Once loaded, the OMA Add-in will populate the Desktop with the following tabs, or pages along the bottom of the screen (tab order is configurable, and may appear differently): Op. Data Collection, Op. Data Selection, Op. Time MDOF, Op. Synthesis, Op. Validation, Multi-Run Modal.  This article will review each of these tabs.  Multi-run modal is covered in this article and will not be covered here. 
2.2  Operational PolyMAX Curve-fitter Option

In addition to the default curve-fitter that is automatically loaded with the OMA Add-in (Op. Time MDOF), one can also load the PolyMAX curve-fitter for use on operational data.  The PolyMAX curve-fitter is an advanced modal parameter estimator that gives a very clear stabilization diagram and can greatly simplify the modal analysis process.  This Add-in uses 26 Tokens and can be loaded by selecting “Operational PolyMAX Modal Analysis” in the Add-ins menu.  The PolyMAX option will be used for this article.
2.3  Extra Options

There are a couple additional Add-ins which can be added onto Operational Modal Analysis which offer some unique benefits.  They are listed below:
  • Automatic Modal Parameter Selection (AMPS) – 8 Tokens
AMPS selects poles based on an automated assessment of the stabilization diagram.  It not only speeds up the parameter estimation process, but also makes the pole selection user-independent.  AMPS is used for the purpose of this article.
  • Operational PolyMAX Plus – 11 Tokens
PolyMAX Plus is an extension on top of the PolyMAX curve-fitter mentioned previously.  PolyMAX Plus provides uncertainty bounds on frequency and damping estimates of selected poles, as well as iterates on the frequency and damping values selected.
3.  Operational Data Collection Tab

3.1  Loading Time Histories
Operational modal analysis starts with response measurements from the structure as time-histories, in the form of an LDSF file.  Pointing Testlab to the time data we want to use for our OMA is the first step of the process. 
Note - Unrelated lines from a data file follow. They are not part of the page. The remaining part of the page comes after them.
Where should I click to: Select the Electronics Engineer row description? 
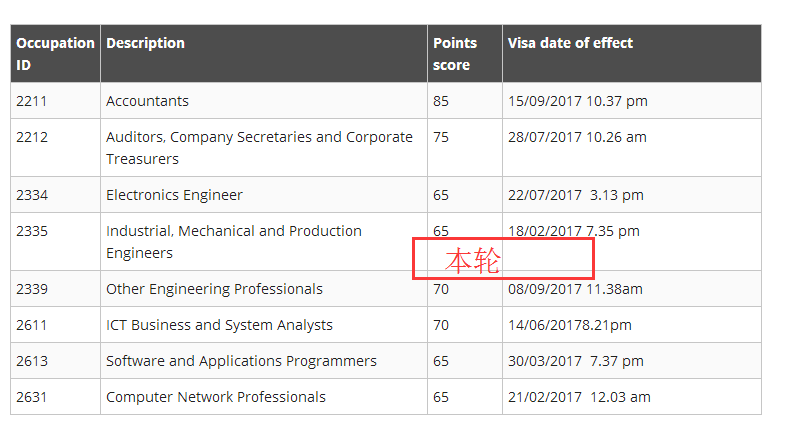175,195
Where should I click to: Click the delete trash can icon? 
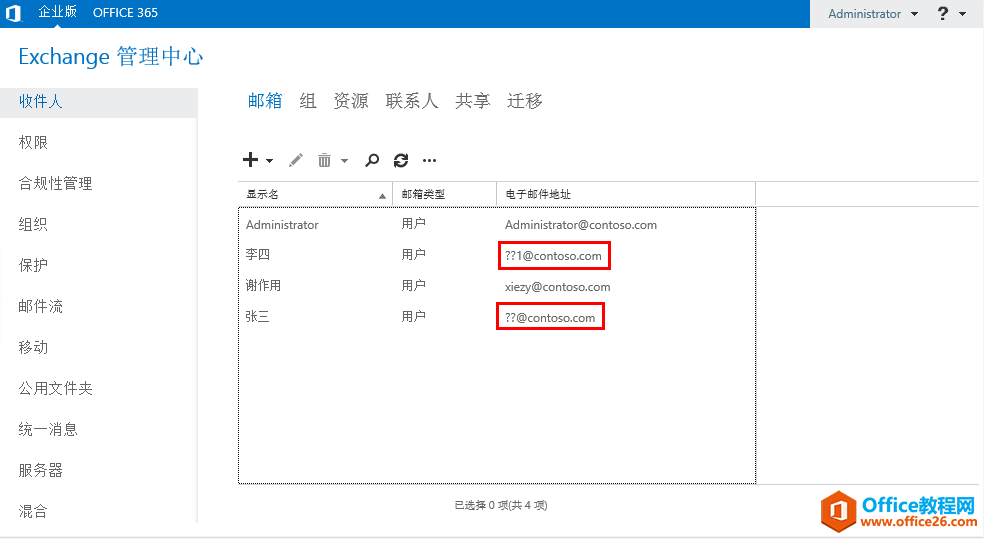324,160
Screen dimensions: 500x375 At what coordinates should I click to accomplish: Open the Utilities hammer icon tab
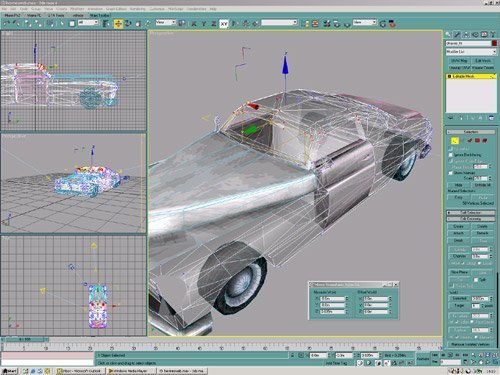click(x=493, y=34)
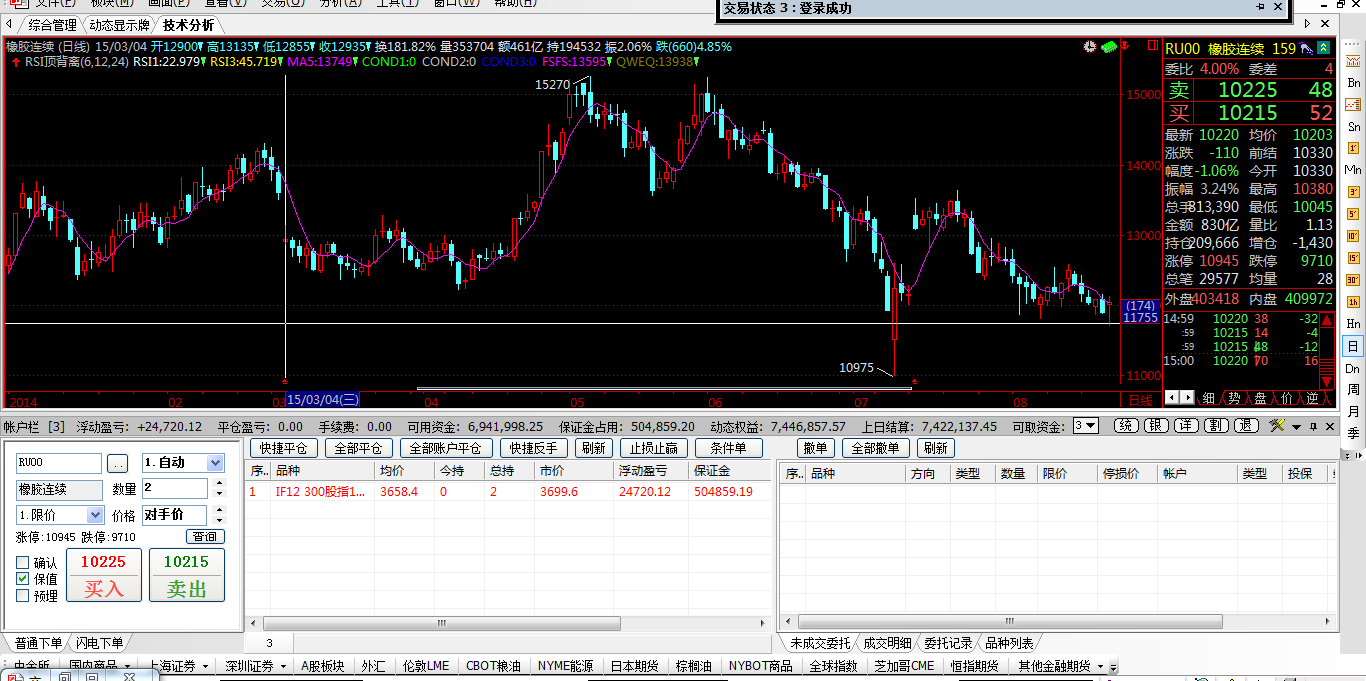
Task: Tick the 预埋 checkbox
Action: (x=23, y=596)
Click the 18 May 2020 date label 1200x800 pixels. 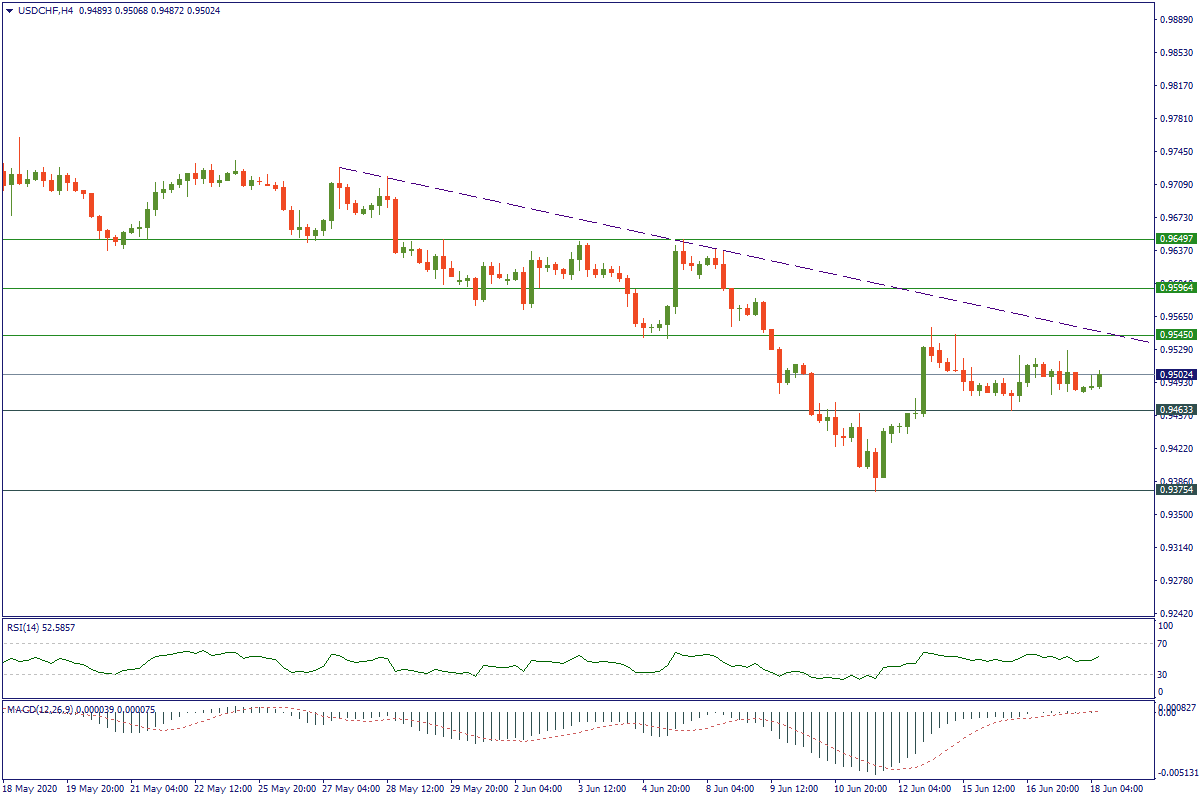click(x=32, y=789)
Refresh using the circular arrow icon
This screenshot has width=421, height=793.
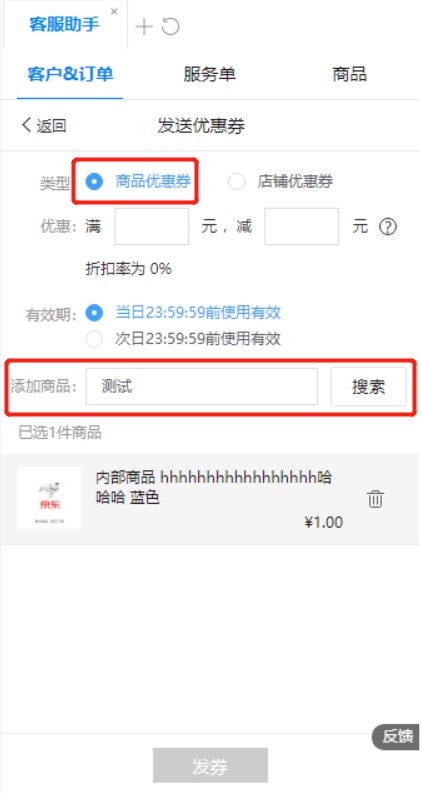pyautogui.click(x=171, y=26)
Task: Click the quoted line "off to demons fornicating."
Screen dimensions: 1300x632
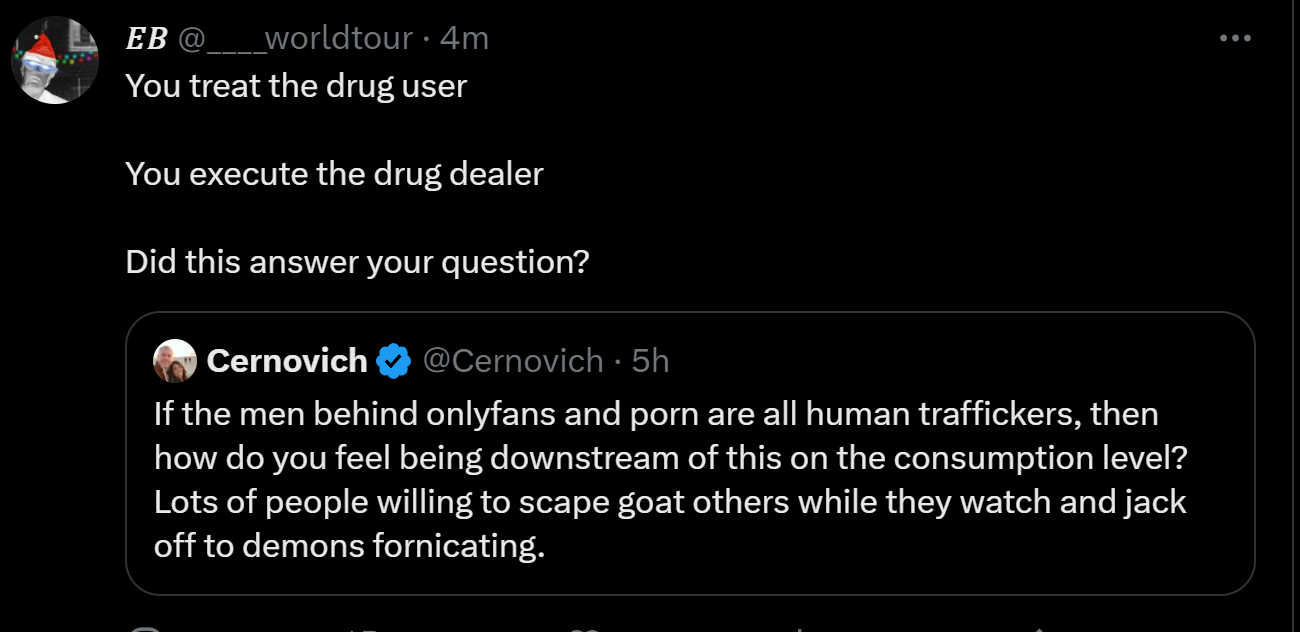Action: (349, 546)
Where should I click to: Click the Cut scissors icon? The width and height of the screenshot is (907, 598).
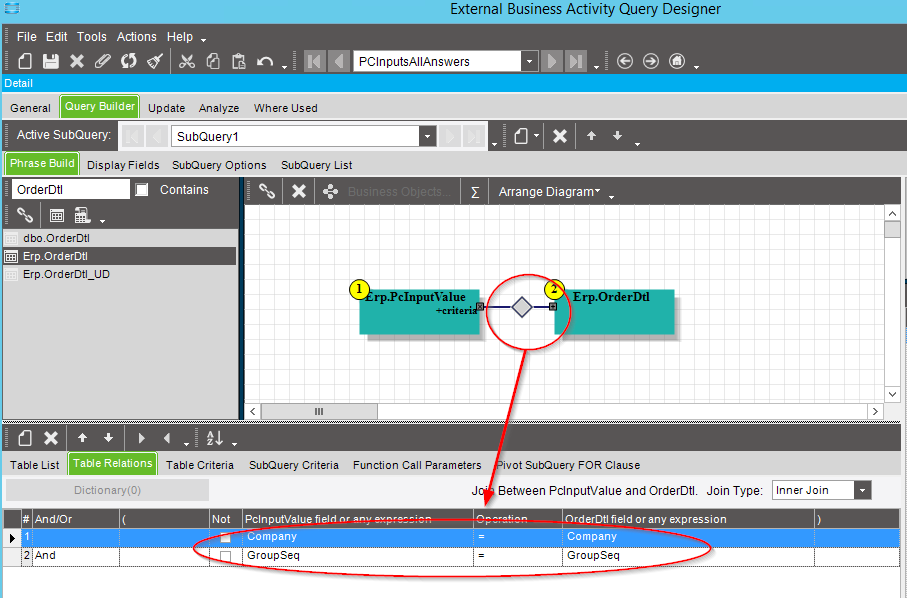coord(187,61)
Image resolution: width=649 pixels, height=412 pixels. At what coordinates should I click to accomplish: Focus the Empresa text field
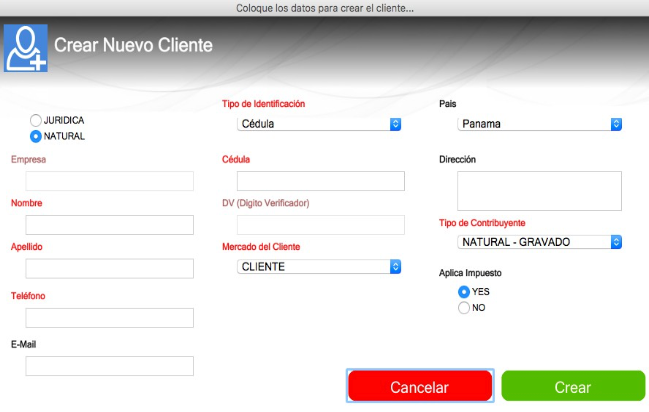(x=110, y=181)
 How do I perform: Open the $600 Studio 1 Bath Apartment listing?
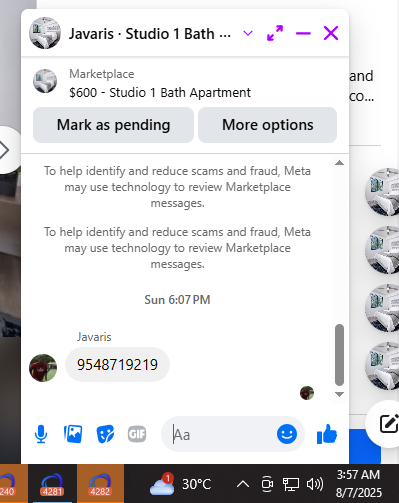160,93
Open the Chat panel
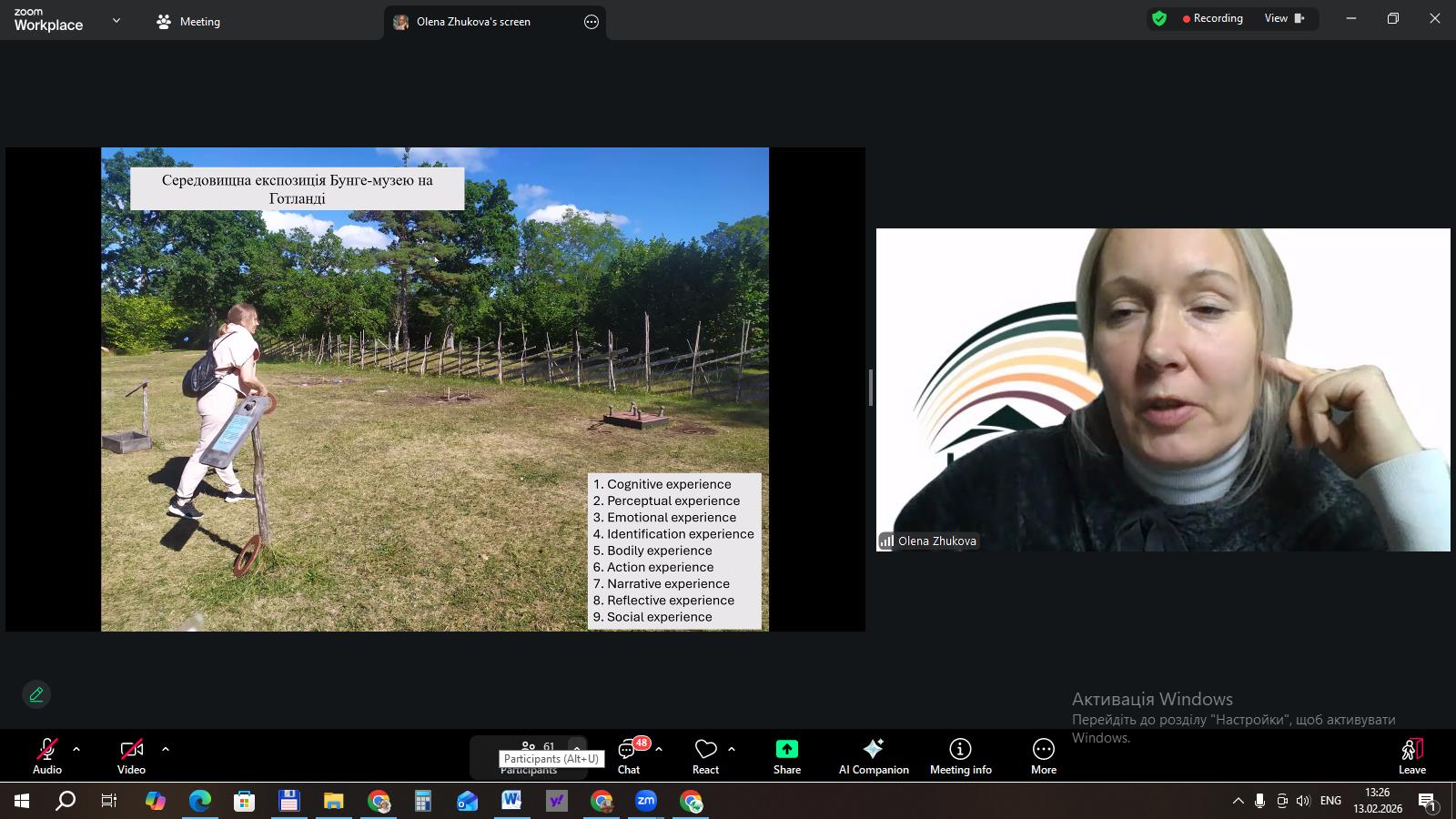 628,755
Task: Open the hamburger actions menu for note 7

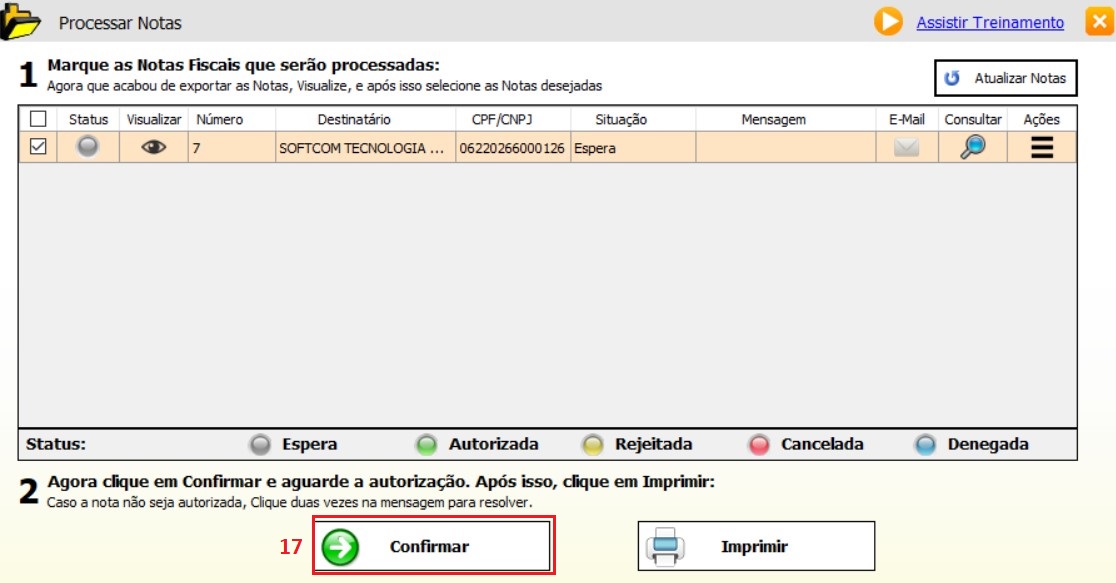Action: (x=1042, y=147)
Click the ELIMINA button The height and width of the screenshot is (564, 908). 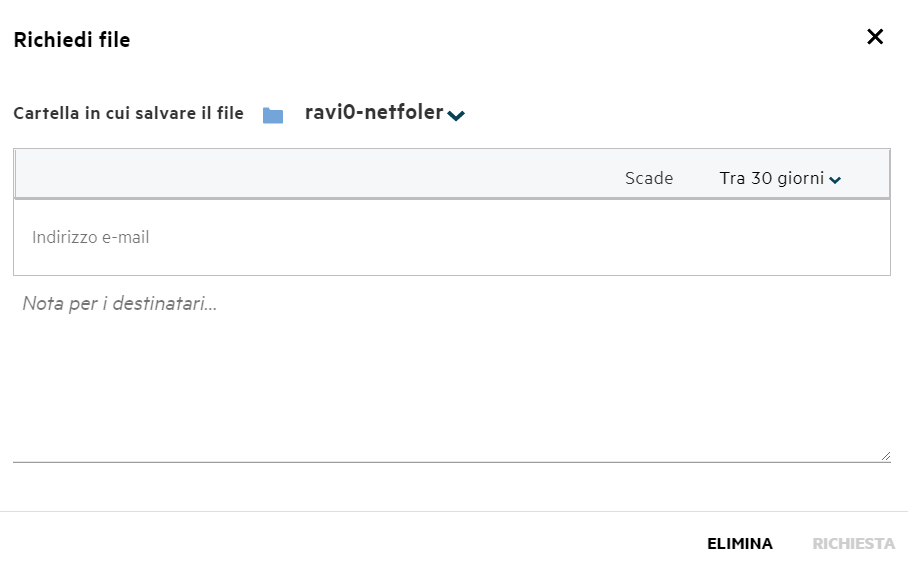click(739, 544)
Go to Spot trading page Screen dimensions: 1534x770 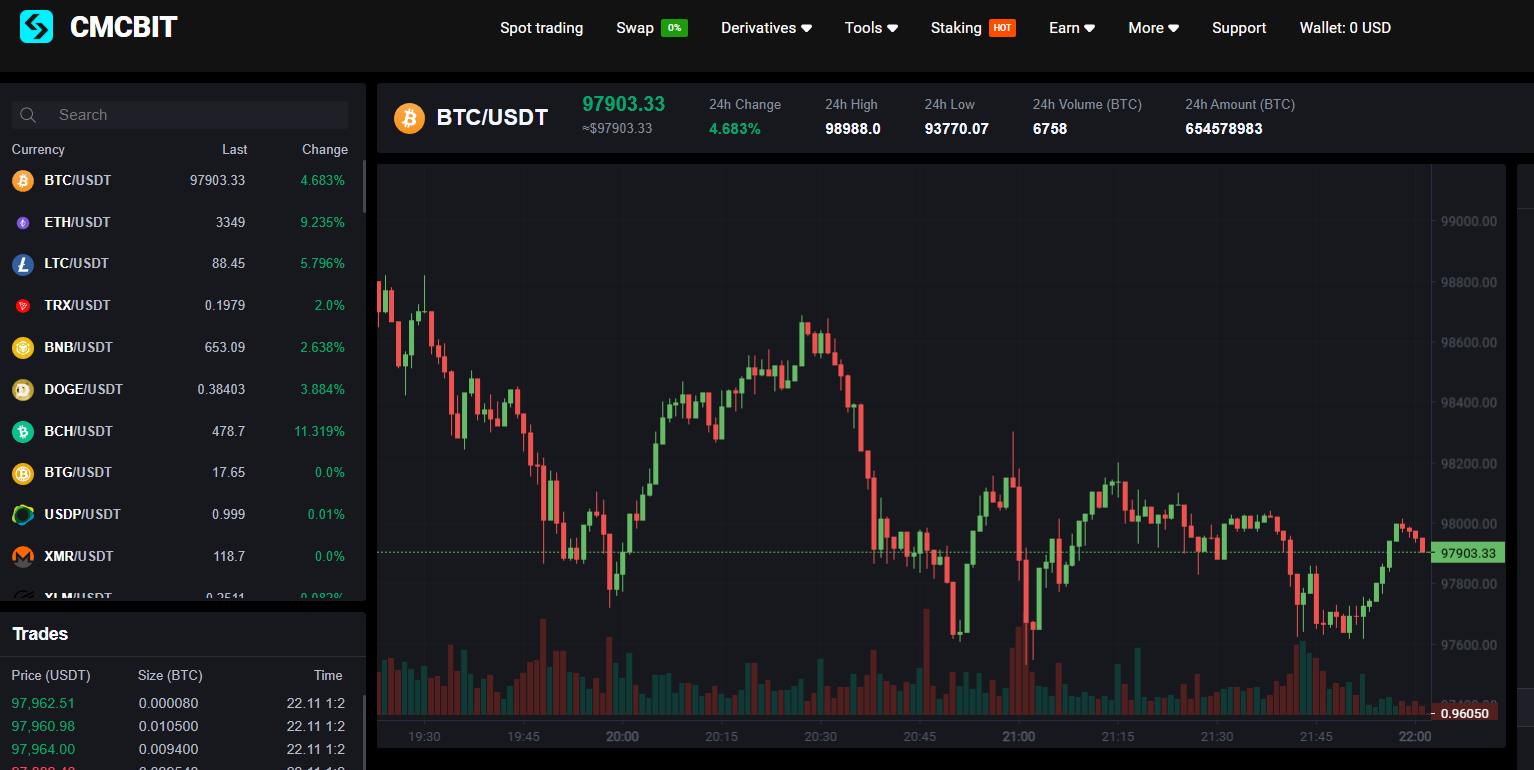tap(541, 28)
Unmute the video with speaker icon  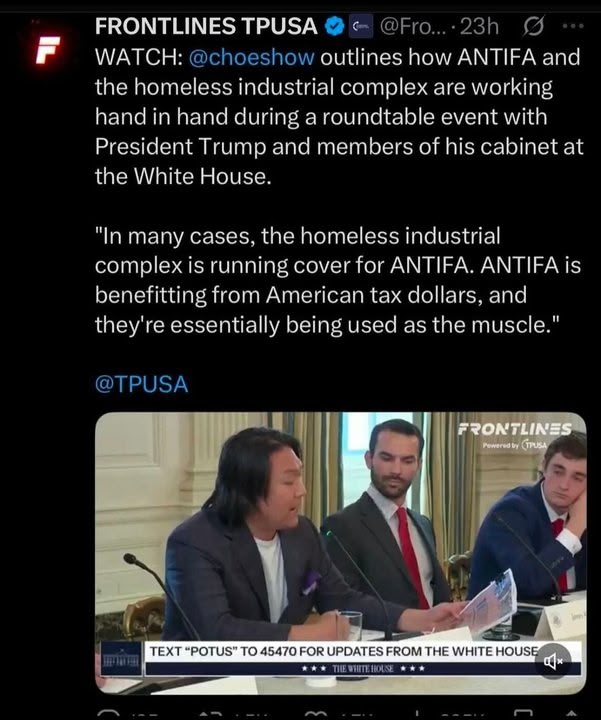pos(553,661)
At the top of the Operational Data Collection tab is a box labelled “Data source”.  This dialog allows the user to specify where Testlab should look for the LDSF.  By clicking on the “…” a pop-up window will appear (see Figure 4 below).  The user can select “Most Recent Run”, specify a folder in the Active Section of the current Project, or select the Input Basket.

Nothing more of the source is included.